--- start Data supplied ---

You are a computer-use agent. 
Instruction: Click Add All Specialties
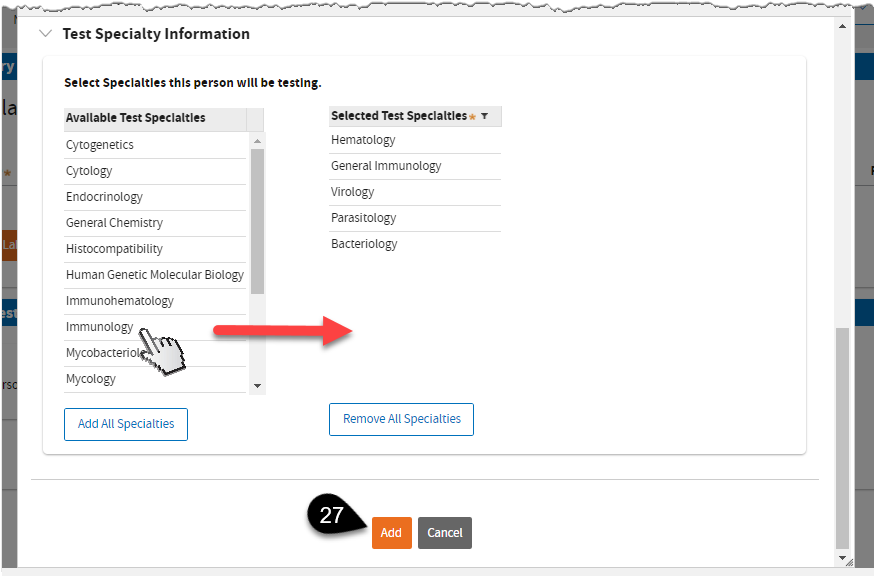126,424
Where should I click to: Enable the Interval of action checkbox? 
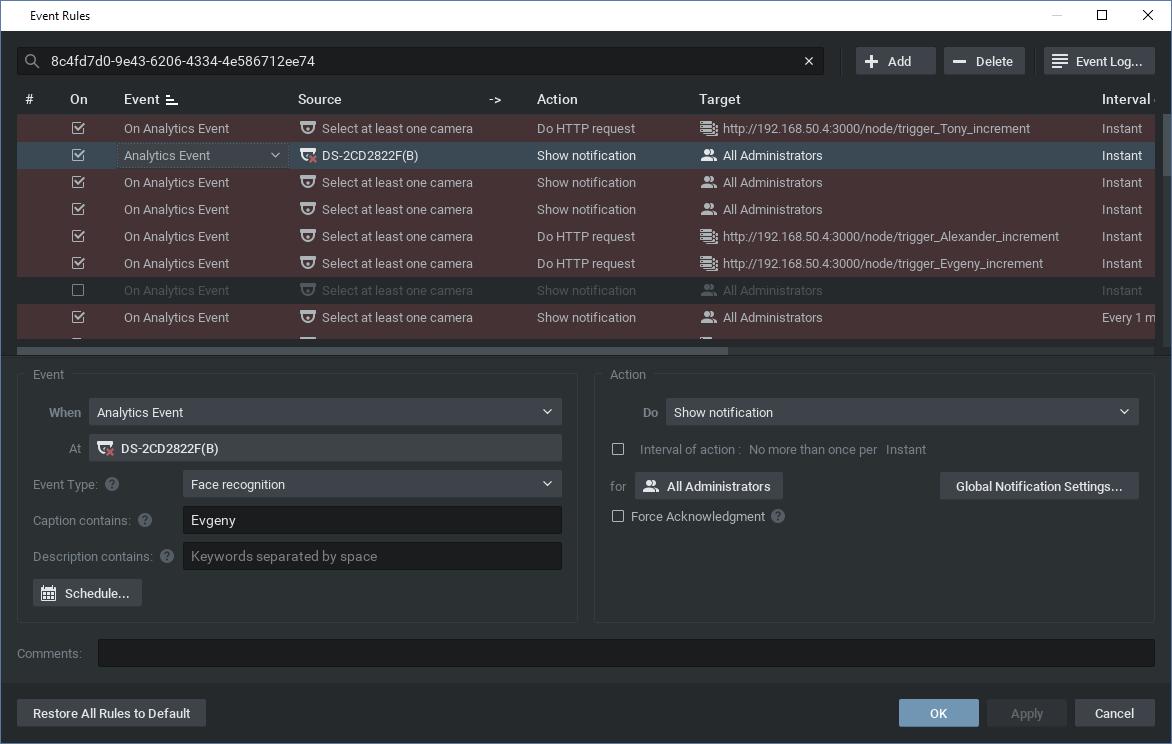[617, 449]
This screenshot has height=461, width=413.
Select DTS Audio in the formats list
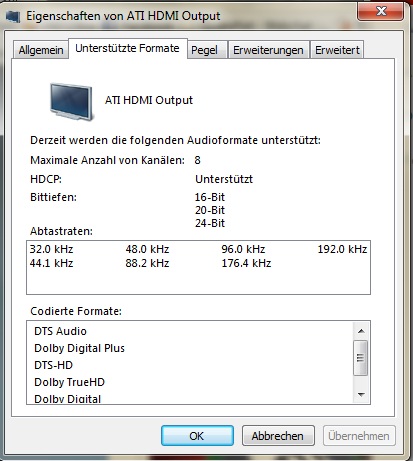[x=60, y=331]
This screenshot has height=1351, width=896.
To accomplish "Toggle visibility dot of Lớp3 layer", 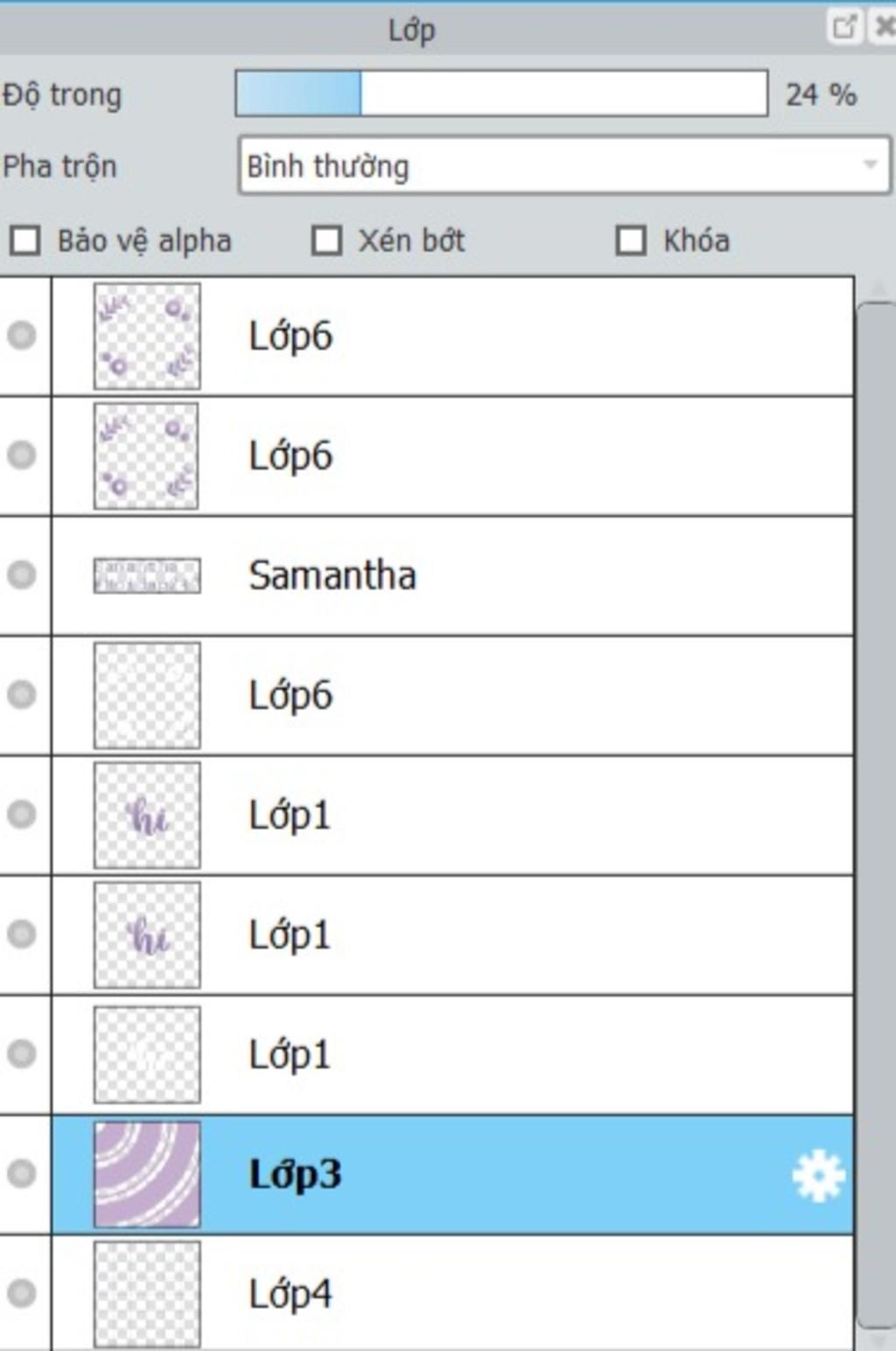I will pyautogui.click(x=22, y=1173).

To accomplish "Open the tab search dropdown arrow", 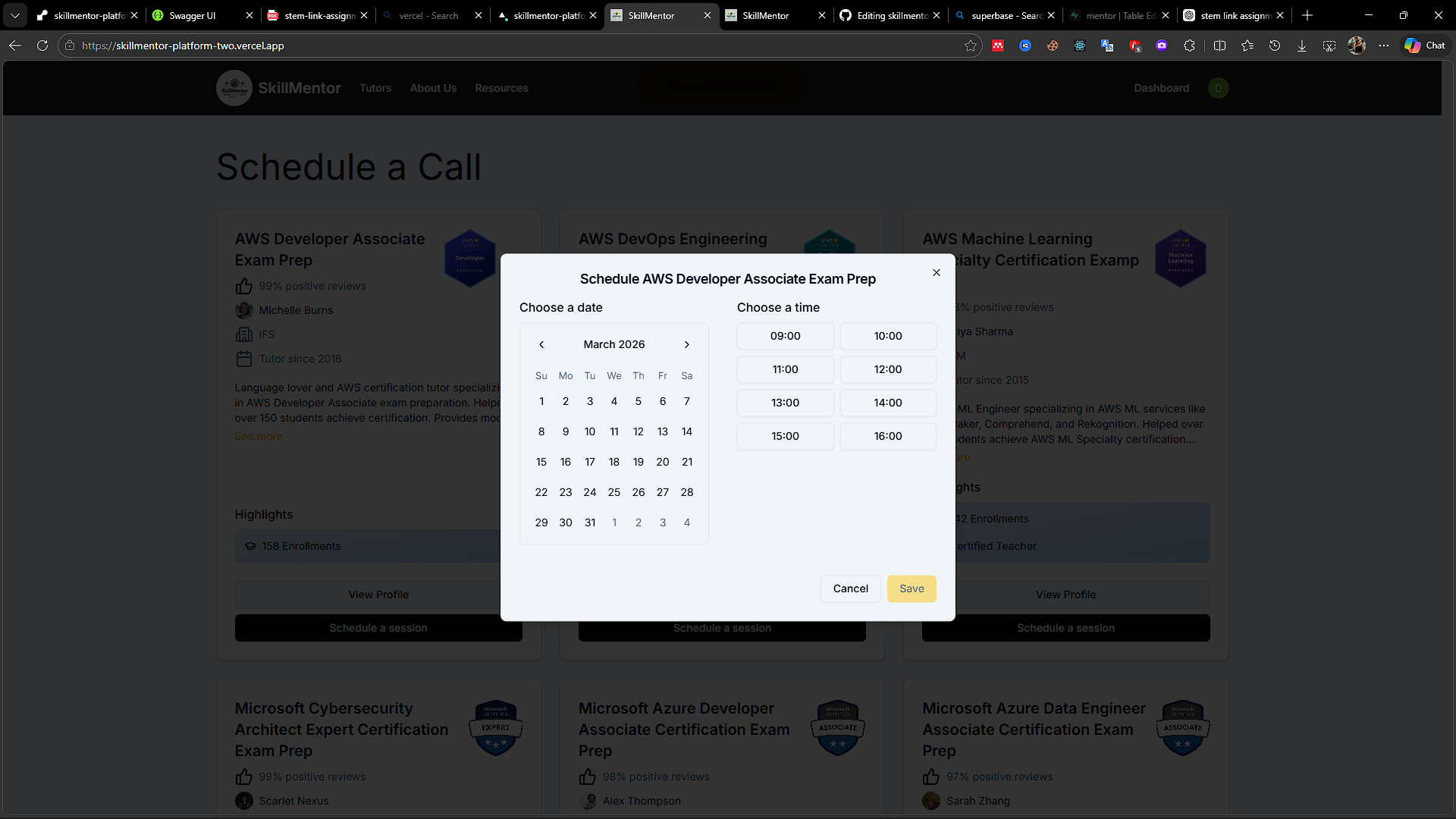I will 15,15.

--- end Data supplied ---

◆ Task ◆
Turn the records from their first line through the line with "[x=60, y=331]" into a numbered list, skipping any blank lines and leaving the pictures out.

◆ Result of the exercise ◆
1. You are a computer-use agent. 
2. Instruction: Click Add All Specialties
3. 126,424
4. Where should I click to: Enable the Interval of action checkbox? 
5. [617, 449]
6. This screenshot has height=461, width=413.
7. Select DTS Audio in the formats list
8. [x=60, y=331]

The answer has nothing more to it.